Mireille Guiliano begins her book French Women Don't Get Fat with this story: She went on an exchange to America. She got fat. After returning to France, she relearned how to eat, the French way.
I did the opposite: The year before I was a senior in high school, I went on an exchange to France. I got skinny. When I returned to America, I felt great, looked great, and received high praise. That post-France pinnacle of svelteness is where my troubles with food began in earnest. Any more pounds represented failure, a deviation from "my best self." I began eating emotionally. I gained 10 pounds.

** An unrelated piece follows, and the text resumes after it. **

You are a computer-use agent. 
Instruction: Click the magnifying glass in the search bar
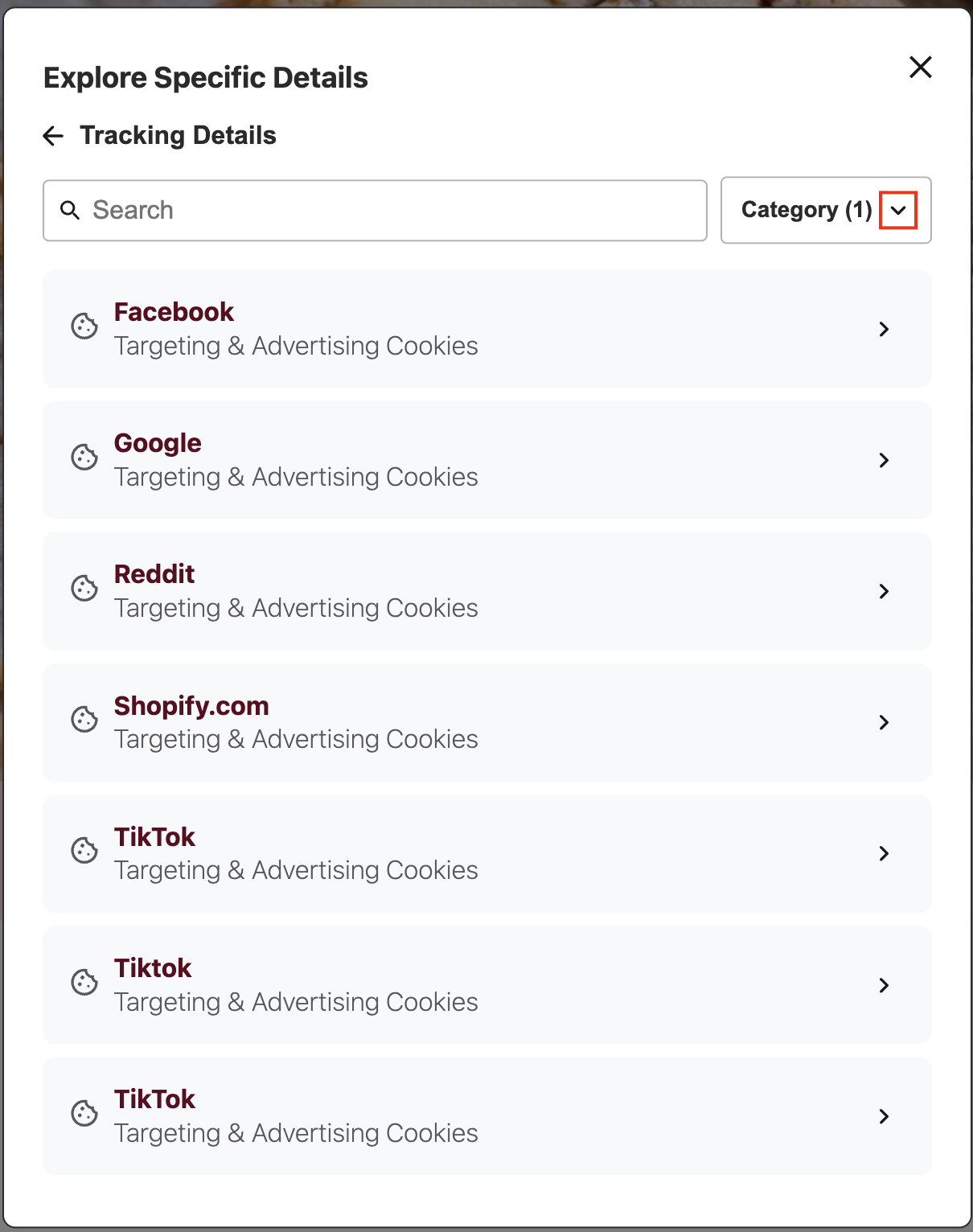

At New Year's I decided to get serious about getting back to the "right" size. In good-student fashion, I read reputable books and magazines and followed all the rules. I was the ideal dieter. I ran and lifted weights. Mathematical tricks of weight-loss became second nature: The calories in an apple (small, medium, or large); which foods satisfy most for the fewest calories (pancakes are great for this). I steadily lost 1.5 pounds a week for eight weeks and was in better shape than ever. My dieting was officially healthy, nutritionally balanced, and utterly obsessive.
BODY-IMAGE TROUBLE seems to be rampant in America: An estimated 80 million people will go on a diet this year, many eating in a literally "disordered" way without realizing it; 80 percent of American women and 45 percent of American men are dissatisfied with their bodies; 24 percent of women and 17 percent of men say they would give up more than three years of their life to attain their weight goals. Diets fail to produce long-term results as much as 95 percent of the time, according to the National Eating Disorders Association.